DISCUSSIONS in the academy in general, and in philosophy in particular, of racial injustice have come a long way over the past decade or two.1 African-American philosophers such as Bernard Boxill and Howard McGary can testify far better than I concerning how little interest there was in these matters only a few years ago, and how the torch was kept burning by a few figures, mostly blacks such as themselves, but with a scattering of white progressives.2 From being a strictly fringe concern, the issue of reparations has become sufficiently mainstream for city councils across the country to take a position on the question, and for “white” universities to debate the matter. Unfortunately, very little of the credit for this development can go to mainstream white philosophy, despite the fact that philosophers are by their calling supposed to be the group professionally concerned about justice as a concept and an ideal; indeed, the book regarded by many as the fountainhead of the Western tradition, Plato’s Republic, is focused singlemindedly on that very subject. Instead, it is black intellectuals, black activists such as Randall Robinson, and community groups such as the National Coalition of Blacks for Reparations in America (N’COBRA) who deserve the credit. Yet there is certainly enough blame to go around-one would not want to pick just on one’s own profession. The indictment for (relative) historic silence on the question of racial justice can be extended to American social and political theory in general, not merely social and political philosophy, but mainstream

American sociology and mainstream American political science. (Depending on how one defines “mainstream”—and from the racial margins, pretty much everything else looks mainstream-this judgment also holds true for a lot of orthodox left theory in these fields, not just liberalism, since Marxists have tended to dissolve the specificities of these racial problems into the general oppression of capital, with socialism then being plugged as the universal panacea.)

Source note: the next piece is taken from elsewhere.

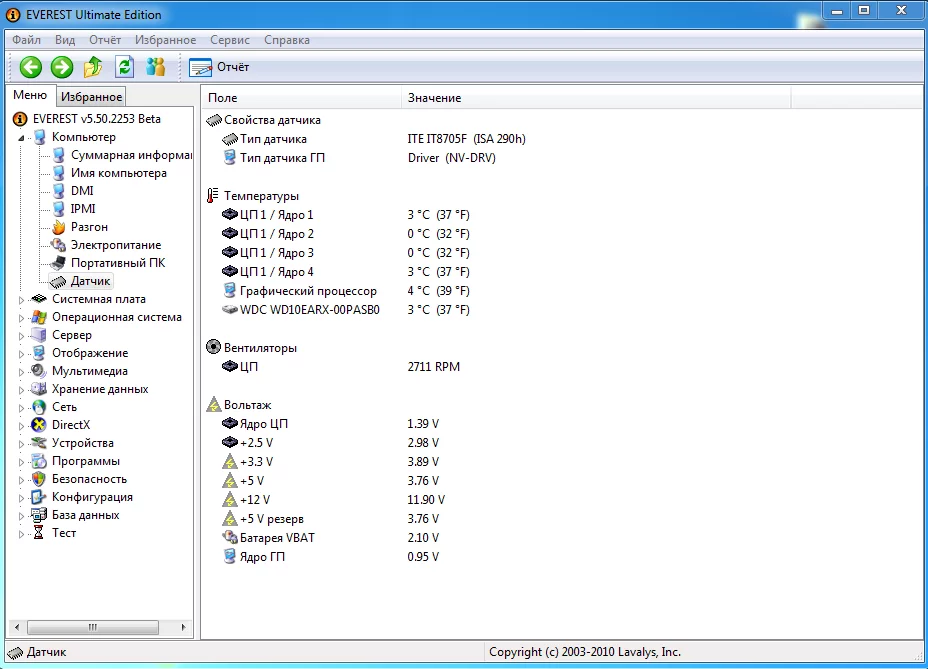The image size is (928, 669).
Task: Open the Файл menu
Action: 27,40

How do we correct this situation? In this chapter, extrapolating the line of argument I have articulated elsewhere in my work,3 I want to make some suggestions toward the development of a possible longterm theoretical strategy for remedying this deficiency. My recommendation is that we (1) retrieve and elaborate, as an alternative, a more accurate global sociopolitical paradigm, the concept of white supremacy; (2) develop an analysis of a specifically racial form of exploitation, in its manifold dimensions; (3) uncover and follow the trail of what W.E.B. Du Bois famously called the “wages of whiteness”; and then (4) locate normative demands for racial justice within this improved descriptive conceptual framework.